Читать книгу Der Ruf der wilden Insel - Stefanie Gislason - Страница 8

Kapitel 6

Оглавление

Dass Halli sein Auto parkierte, nahm Kristín nur unbewusst wahr.

Ihre ganze Aufmerksamkeit war auf die riesige Kirche gerichtet, die der Isländer ihr unbedingt zeigen wollte.

„Und von da oben kannst du wirklich die ganze Stadt sehen?“, fragte sie ungläubig und drehte ihren Kopf so, dass sie die Kirchturmspitze durch das Autofenster sehen konnte.

Halli gluckste vergnügt, als er die Frau auf dem Beifahrersitz betrachtete und öffnete die Autotür.

„Na los, steig aus und lass mich es dir zeigen.“

Und ehe Kristín etwas darauf erwidern konnte, hastete sie bereits schon wieder hinter dem grossen Mann her, der unter all den Touristen verschwunden war.

Doch mitten auf dem Platz musste sie stehen bleiben und den Anblick des Bauwerks auf sich wirken lassen.

Noch nie hatte sie eine Kirche wie diese gesehen.

Sie schien aus lauter kleinen Säulen zu bestehen und als die junge Frau ihren Blick nach oben zu dem Kreuz auf der Spitze richtete, kam sie sich unglaublich klein vor.

Eine Windböe wehte ihr ins Gesicht und erinnerte sie daran, dass ihre Kleidung wohl nicht geeignet für eine Reise auf Island war.

Und so beeilte sie sich, zu Halli aufzuschliessen.

Erst in der Halle fand sie ihn wieder und bemerkte amüsiert, wie sich immer wieder Köpfe nach dem rothaarigen Isländer umdrehten.

„Ich habe uns bereits Tickets für unsere Reise nach oben besorgt.“, grinste er und hielt sie ihr vor die Nase.

„Aber als Erstes musst du dir die Kirche von innen ansehen. Lassen wir den grössten Teil dieser Leute hier zuerst mit dem Aufzug nach oben fahren. Die schauen uns schon nichts weg.“

Er deutete mit einer Kopfbewegung auf die Menschenmenge, die sich vor dem Aufzug dicht an dicht drängte.

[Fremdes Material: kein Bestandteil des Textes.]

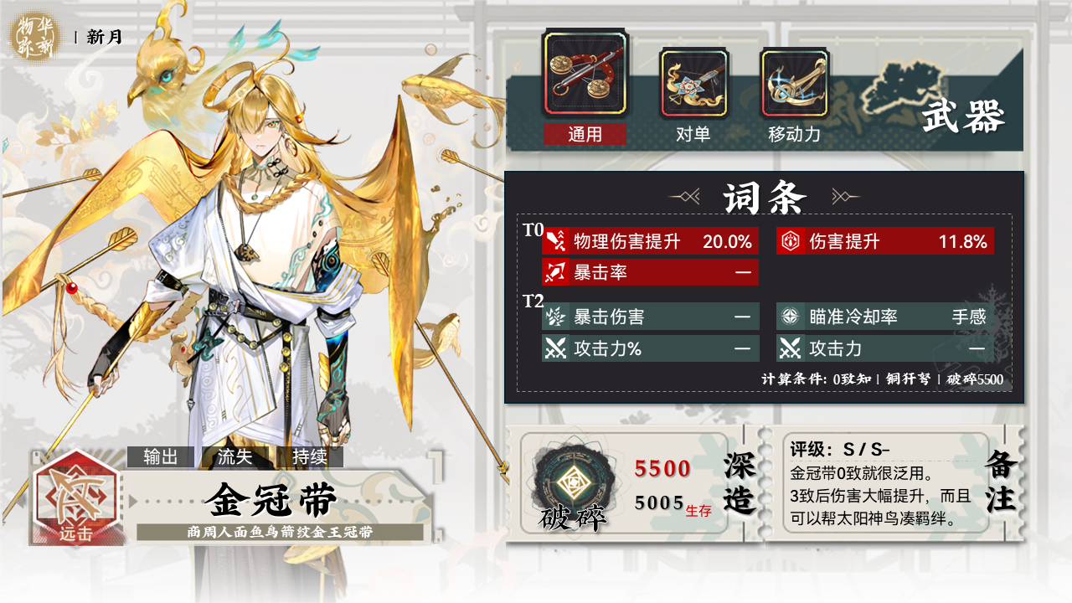This screenshot has width=1072, height=603.
Task: Switch to the 通用 tab label
Action: tap(585, 134)
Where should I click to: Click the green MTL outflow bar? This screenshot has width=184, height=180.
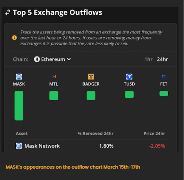tap(54, 96)
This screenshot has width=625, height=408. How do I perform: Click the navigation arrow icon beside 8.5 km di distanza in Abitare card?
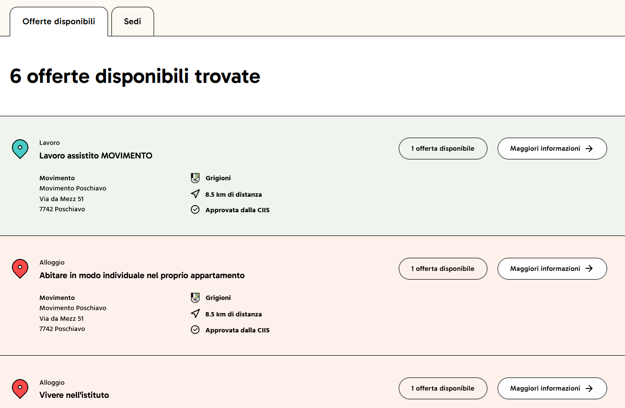[x=195, y=313]
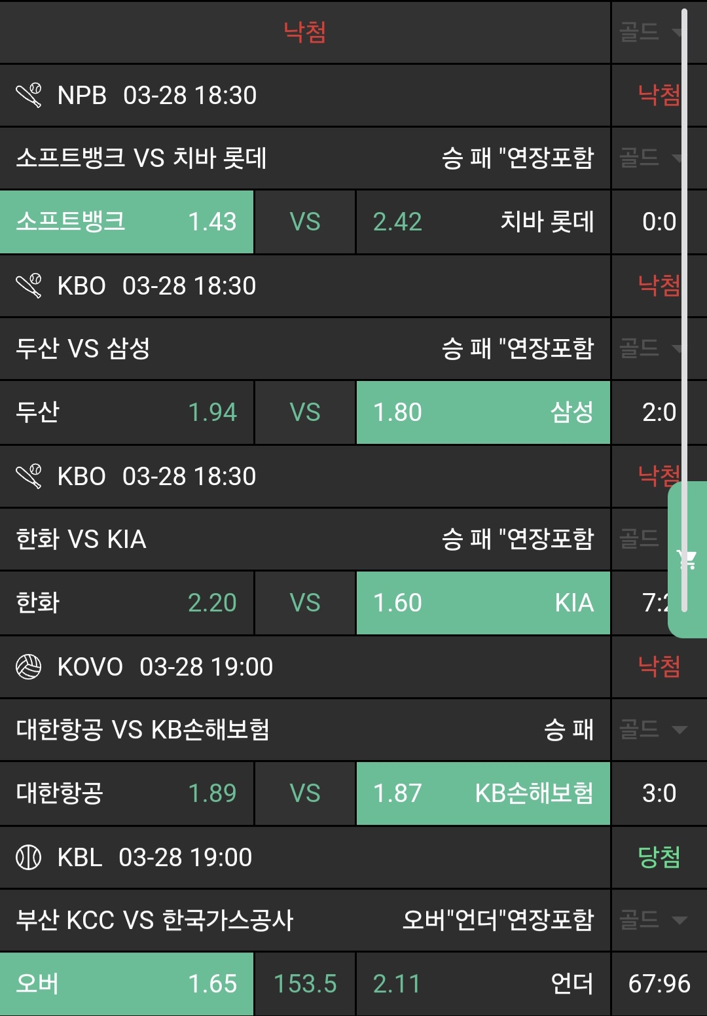Select 소프트뱅크 at 1.43 odds
Image resolution: width=707 pixels, height=1016 pixels.
tap(126, 222)
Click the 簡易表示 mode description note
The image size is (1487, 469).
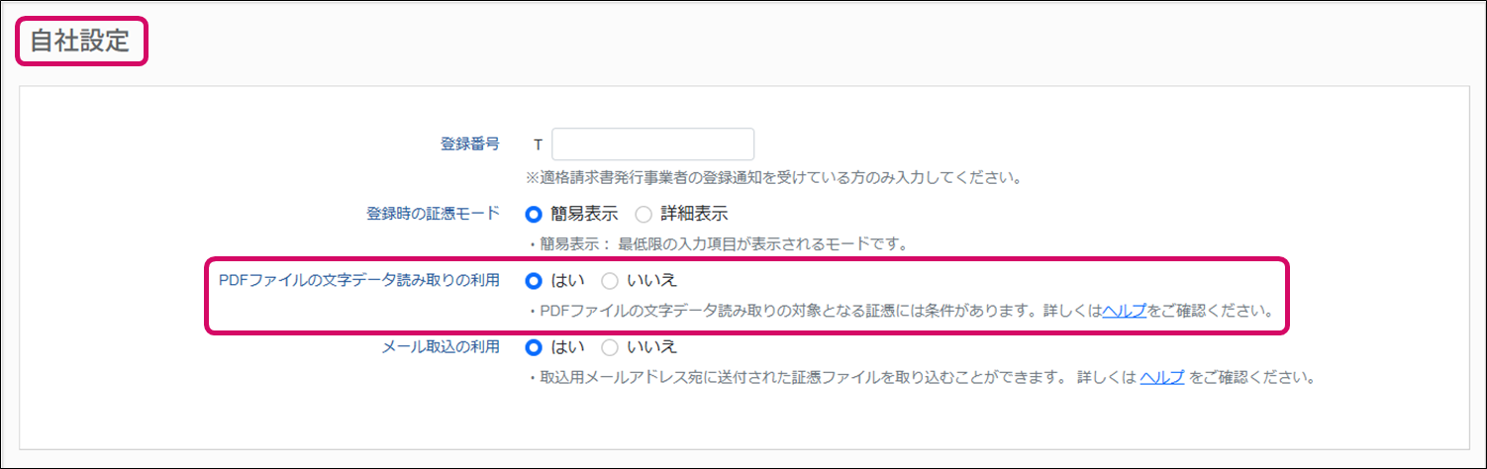717,244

Jeder wollte der Erste sein, der mit seinem Fotoapparat ein Bild von der Stadt schoss.

Kristín schmunzelte belustigt und wandte sich wieder dem grossen Mann an ihrer Seite zu.

„Das Aussehen dieser Kirche ist sehr speziell...“

Genau wie in dem Moment, als er ihr den Suzuki vorstellte, reckte Halli nun seine Brust erneut stolz nach vorne.

„Sie ist schön, nicht wahr? Die Säulen spiegeln einen Teil unserer isländischen Natur wider. Sie sind Basaltsäulen nachempfunden. Vielleicht ergibt sich ja eine Gelegenheit für uns, in der ich dir die Echten näher zeigen kann.“

Dann suchte er wie selbstverständlich ihre Hand und zog sie durch die Menschenmassen hinter sich in den Bauch der Kirche hinein.

Kristín war völlig gebannt von der Magie und der Anziehung, die in dieser Kirche herrschte.

Die Ruhe und die Andacht, mit der die Menschen sich in ihr bewegten.

Und über all dem stand da dieser Riese von Mann, der ihr leise flüsternd, aber mit eindeutigem Stolz in der Stimme, die Geschichte dieses Bauwerks näher brachte.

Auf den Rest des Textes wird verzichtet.